Una considerazione in merito alla pandemia di Covid-19. Mentre le aziende farmaceutiche occidentali operano come entità commerciali indipendenti e a scopo di lucro, il governo cinese dirige gli sforzi di ricerca e sviluppo delle proprie aziende governative e private, allo stesso modo e li integra come strumenti nelle sue politiche attraverso visite ufficiali sull’arena internazionale, accordi di cooperazione , impegni di vaccinazione o prestiti. Pertanto, i vaccini sviluppati in Cina sono tra i vaccini più ricercati e, come mostra la mappa dei certificati di vaccinazione in vari Paesi.

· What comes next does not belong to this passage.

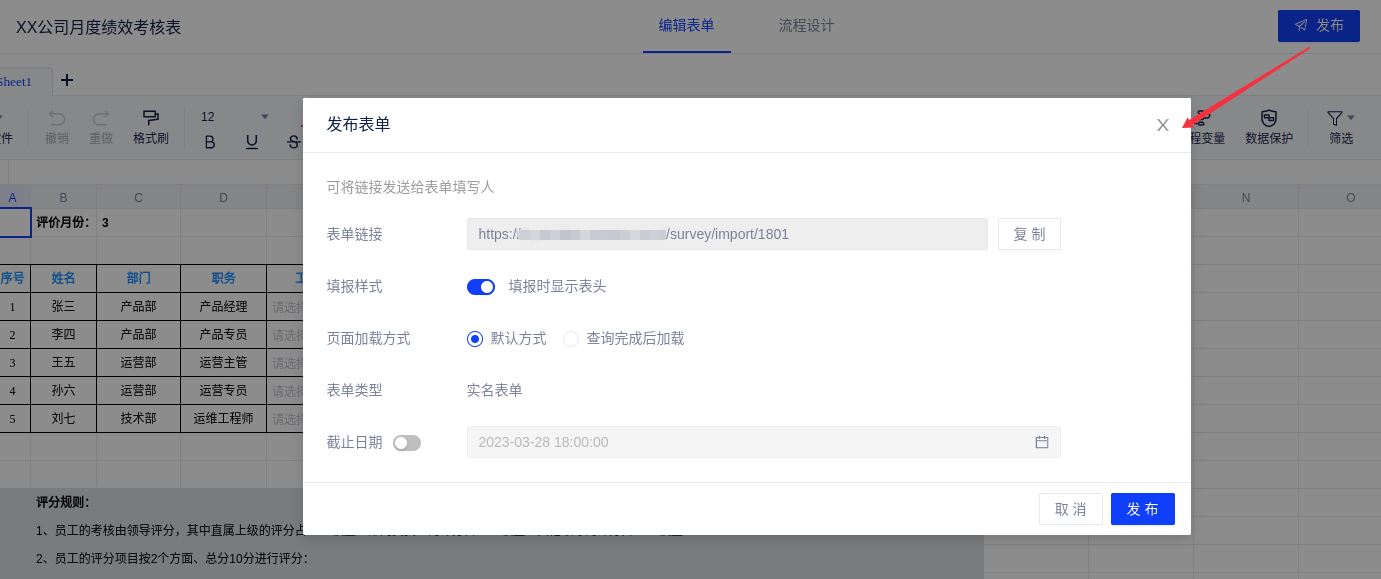Toggle bold text formatting

(x=209, y=142)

La popolazione urbana di Israele è concentrata e densa. Dopo lo scoppio della pandemia, il Covid-19 si è diffuso più velocemente. Al fine di prevenirne la diffusione, i molteplici dipartimenti israeliani hanno rafforzato la prevenzione e il controllo congiunti. Allo stesso tempo, il governo israeliano partecipa attivamente alla cooperazione internazionale, e utilizza videoconferenze per imparare dall’esperienza antiepidemica della Cina.
In conclusione, la diplomazia politica e la cura con la quale la Cina affronta ogni aspetto, dagli affari esteri a questioni sanitarie, paga di più di parole maldestre buttate a caso a destra e a manca.